Les collines se perdent dans le bleu du ciel, mélangeant ce vert à cet azur en un arc-en-ciel, éclaboussant d’éclats et de bavures ce paysage qui murmure, comme un enfant sage qui plongerait le doigt dans un pot de confiture. Elles ne redoutent pas le jugement de premier pince-sans-rire qui passerait par là, ne décochant pas même un sourire et levant son petit doigt, semblant au plus mal et souffrir. Elles se fichent de ceux qui composent et affichent leur dignité morose et leur figure bistre, dans une incommensurable et ennuyeuse pose de fakir, incompréhensible et triste à mourir. Elles veulent du rire, de la joie, et pouvoir partir à tout bout champ sans craindre une fatwa. Elles ont besoin de cet élan, de ce souffle qui fait se sentir vivant et sautant par-dessus le gouffre de la peur et du ressentiment, avec une grâce et un enchantement de tous les instants. Elles aspirent à cet envol, qu’elles décollent et se sentent porter par le vent, ainsi qu’un avion qui survole le monde dans un grand sillage blanc.
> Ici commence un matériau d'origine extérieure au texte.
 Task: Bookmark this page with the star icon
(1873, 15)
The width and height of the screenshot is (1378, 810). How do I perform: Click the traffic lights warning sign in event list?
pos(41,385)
Elles ont hâte de prendre de la hauteur et de quitter ce bazar, ce labeur où tout n’est que cris et larmes heure après heure. Elles abhorrent ce théâtre de vie et de mort où le moindre obstacle pousse au corps-à-corps, où toutes les rencontres qui se nouent finissent par inciter l’un ou l’autre à se tordre le cou, par crainte de commettre une faute ou finir à genoux, ainsi qu’un apôtre qui aurait reçu des coups pour avoir osé dire que tout le monde était fou, à courir après ce trophée qui n’est au final qu’une branche de houx, piquante, urticante et ne valant pas un clou. Elles perçoivent bien qu’autour d’elles il n’y a plus d’amour, comme des nuées de papillons sans ailes ou les carcasses de marsupiaux cernés par les vautours, broyés par leurs idéaux sur lesquels des chasseurs ont fait feu tout le jour, sans répit, les considérant tel un jeu, alors qu’ils ravageaient la Nature tout autour.

 

Les collines n’en sont plus là, elles sont loin de tout cela à présent, ainsi libérées de cette camisole de faim et de froid, où la frustration les rendaient folles et incapables de continuer le combat, à moins de finir dans une rigole en contrebas de leurs envies, de leurs idoles, piétinées comme il se doit. Elles ont su trouver la force de partir, de s’offrir le luxe de retrouver le désir, l’énergie de continuer à rire, plutôt que de se dessécher et de mourir, dans une rivalité sans pitié et sans avenir. Elles ont compris bien avant tout le monde que la vie est comme une ronde, joyeuse, infinie, à donner le tournis, et non pas ce microcosme riquiqui, qui ne laisse que plaies, bosses et soupirs gris.

 

Les collines n’ont plus à redouter l’avenir, à faire le dos rond et se retenir de gémir. Elles ont pris la bonne décision : celle de partir vers de nouveaux horizons qui ont tout à offrir, le plaisir, l’émotion et la chance de voir rejaillir les projets, les pulsions de désir et la projection vers l’avenir. Elles ne sont plus statiques, immobiles, coincées, mais bien heureuses et libérées d’avoir osé franchir le pas tant convoité :

Gagner leur liberté,

Retrouver leur dignité

S’offrir le monde à partager.

 

Il n’est pas donné à chacun de naître à un nouveau destin. Il n’est pas si courant de s’autoriser de redevenir un enfant ; alors, que ces collines nous montrent la voie :

La gloire et la justesse d’être soi.